DATASET RECORDS ▸
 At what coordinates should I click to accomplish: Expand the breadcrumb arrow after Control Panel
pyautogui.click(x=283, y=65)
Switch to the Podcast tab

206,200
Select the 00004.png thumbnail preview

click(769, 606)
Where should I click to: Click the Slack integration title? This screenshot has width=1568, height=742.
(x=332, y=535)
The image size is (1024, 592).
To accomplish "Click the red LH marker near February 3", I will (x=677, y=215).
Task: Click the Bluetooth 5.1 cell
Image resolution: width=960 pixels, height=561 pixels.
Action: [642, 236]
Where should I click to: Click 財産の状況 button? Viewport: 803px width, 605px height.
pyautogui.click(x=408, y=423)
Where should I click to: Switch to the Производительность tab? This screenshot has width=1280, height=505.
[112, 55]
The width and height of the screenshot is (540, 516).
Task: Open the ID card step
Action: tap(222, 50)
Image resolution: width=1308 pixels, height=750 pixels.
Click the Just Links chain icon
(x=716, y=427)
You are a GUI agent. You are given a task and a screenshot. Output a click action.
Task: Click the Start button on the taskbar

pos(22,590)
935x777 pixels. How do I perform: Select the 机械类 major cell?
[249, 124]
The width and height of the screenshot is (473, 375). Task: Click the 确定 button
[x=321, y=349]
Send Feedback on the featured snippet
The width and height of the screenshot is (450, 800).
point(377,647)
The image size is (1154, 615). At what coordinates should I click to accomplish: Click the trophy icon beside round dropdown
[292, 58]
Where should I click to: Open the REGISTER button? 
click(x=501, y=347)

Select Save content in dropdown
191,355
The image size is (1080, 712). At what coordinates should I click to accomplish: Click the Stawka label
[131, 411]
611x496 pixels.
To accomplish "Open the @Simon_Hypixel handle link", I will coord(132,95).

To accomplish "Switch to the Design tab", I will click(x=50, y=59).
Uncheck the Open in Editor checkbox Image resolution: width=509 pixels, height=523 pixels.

EXERCISE DETAILS ▸ Give the listing above again, word for word.

SOLUTION TO THIS TASK ▸
 At what coordinates should I click to accomplish: Expand the breadcrumb arrow after Control Panel
pyautogui.click(x=283, y=65)
Switch to the Podcast tab

206,200
Select the 00004.png thumbnail preview

click(769, 606)
Where should I click to: Click the Slack integration title? This screenshot has width=1568, height=742.
(x=332, y=535)
The image size is (1024, 592).
To accomplish "Click the red LH marker near February 3", I will (x=677, y=215).
Task: Click the Bluetooth 5.1 cell
Image resolution: width=960 pixels, height=561 pixels.
Action: [642, 236]
Where should I click to: Click 財産の状況 button? Viewport: 803px width, 605px height.
pyautogui.click(x=408, y=423)
Where should I click to: Switch to the Производительность tab? This screenshot has width=1280, height=505.
[112, 55]
The width and height of the screenshot is (540, 516).
Task: Open the ID card step
Action: tap(222, 50)
Image resolution: width=1308 pixels, height=750 pixels.
Click the Just Links chain icon
(x=716, y=427)
You are a GUI agent. You are given a task and a screenshot. Output a click action.
Task: Click the Start button on the taskbar

pos(22,590)
935x777 pixels. How do I perform: Select the 机械类 major cell?
[249, 124]
The width and height of the screenshot is (473, 375). Task: Click the 确定 button
[x=321, y=349]
Send Feedback on the featured snippet
The width and height of the screenshot is (450, 800).
point(377,647)
The image size is (1154, 615). At what coordinates should I click to accomplish: Click the trophy icon beside round dropdown
[292, 58]
Where should I click to: Open the REGISTER button? 
click(x=501, y=347)

Select Save content in dropdown
191,355
The image size is (1080, 712). At what coordinates should I click to accomplish: Click the Stawka label
[131, 411]
611x496 pixels.
To accomplish "Open the @Simon_Hypixel handle link", I will coord(132,95).

To accomplish "Switch to the Design tab", I will click(x=50, y=59).
Uncheck the Open in Editor checkbox Image resolution: width=509 pixels, height=523 pixels.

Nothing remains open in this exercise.